Travel News

Smoking on Benidorm beach could cost you £1,700 as under string of rules at Spanish tourist hotspot

Simon Calder’s Travel

Anyone visiting Benidorm this summer may face hefty fines if they don’t follow rules regarding specific entry times for the resort’s ever-popular beaches.

Tourists and locals alike are banned from setting foot on the sands between the hours of midnight and 7am, with swimming, sleeping on the beach and camping on the sands also strictly forbidden.

Anyone caught on the beach between these hours may face a fine of between €750 and €1,200 (£640 to £1,025).

Other rules that have been introduced in the Spanish summer hotspot deal with fairly innocuous activities, such as playing ball games outside of designated areas or reserving a place on the sands with a parasol. These come with fines closer to £100.

Other fines are more obvious and often address environmental concerns. The heaviest fine you can receive is for smoking on the beach, a penalty of €2,000 (£1,700).

Drinking alcohol on the sands brings a penalty of around £650, and the use of soap and shampoo while showering can see tourists fined £560. There are concerns that the chemicals in modern soaps are detrimental to local marine wildlife.

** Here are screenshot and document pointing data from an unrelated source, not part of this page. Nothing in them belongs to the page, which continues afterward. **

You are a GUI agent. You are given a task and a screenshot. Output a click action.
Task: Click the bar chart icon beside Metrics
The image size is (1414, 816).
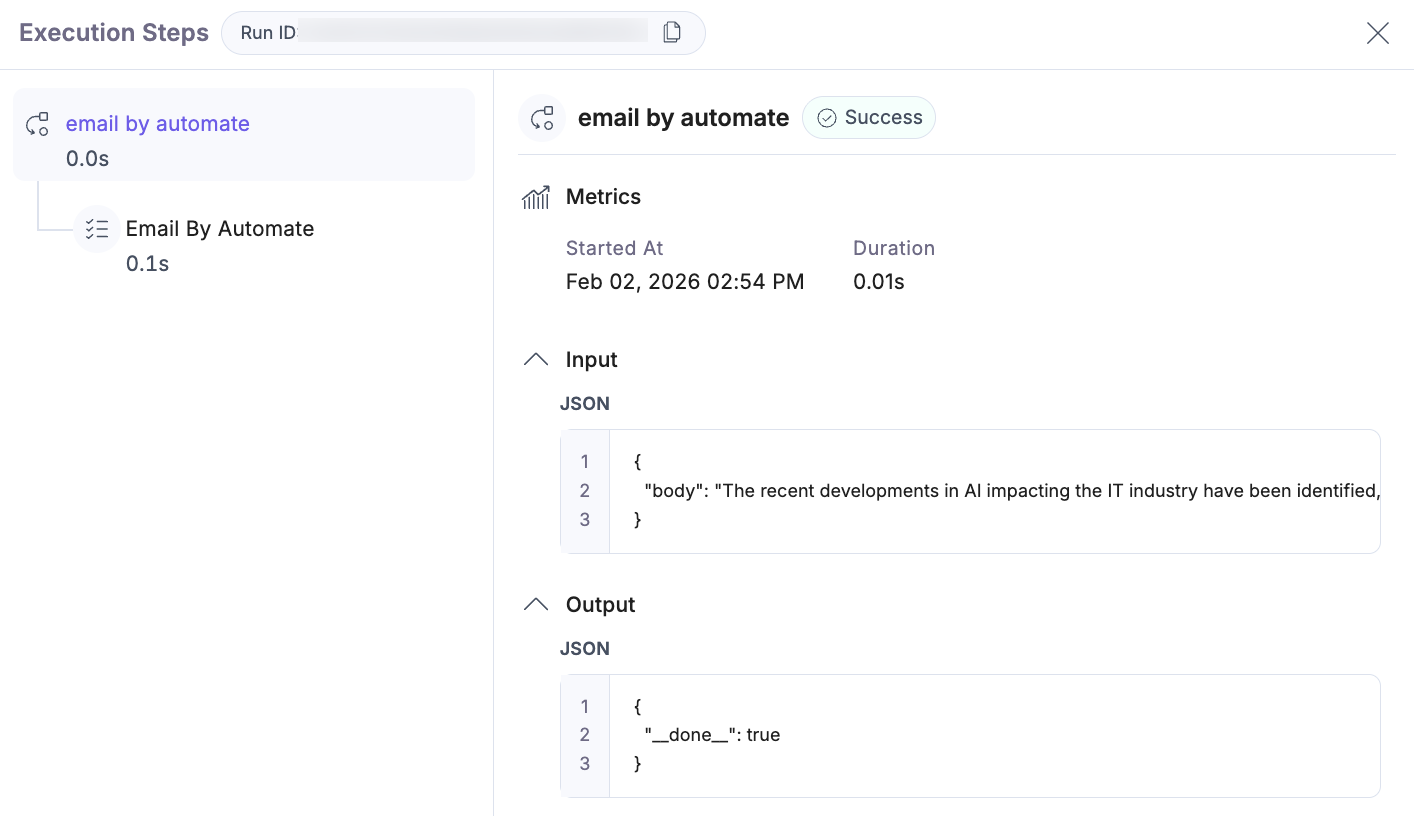point(536,197)
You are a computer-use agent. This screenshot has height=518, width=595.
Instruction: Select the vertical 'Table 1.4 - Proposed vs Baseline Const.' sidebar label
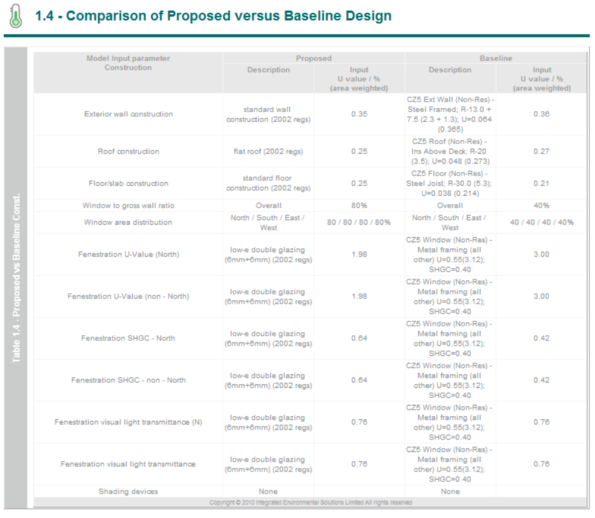(16, 278)
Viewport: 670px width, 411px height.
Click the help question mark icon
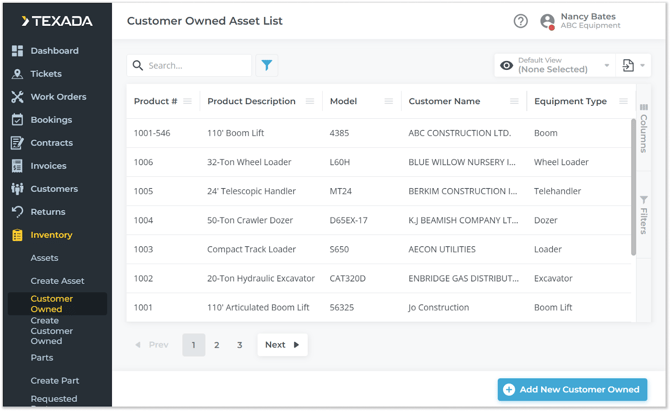pyautogui.click(x=520, y=21)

Much of the remaining regulation was brought in to curtail the impact of tourism on the lives of locals, with fines brought in for being naked on non-nudist beaches (£560), and not covering up appropriately when leaving the beach (£300).

Large penalties were also introduced to discourage potentially dangerous behaviour – a fine of £860 awaits anyone who is caught swimming while a red flag is flying, for instance.

The Independent has contacted Benidorm’s local authorities for comment.

Though the above rules are enforced in the eastern beach resort, which lies around 90 minutes south of Valencia, similar rules are commonplace throughout Spain. Fines for using soap and shampoo in beach showers, or walking around town in a bikini or swimwear, have been introduced in cities such as Barcelona, with smoking banned on beaches in Ibiza and Mallorca just before summer of 2023.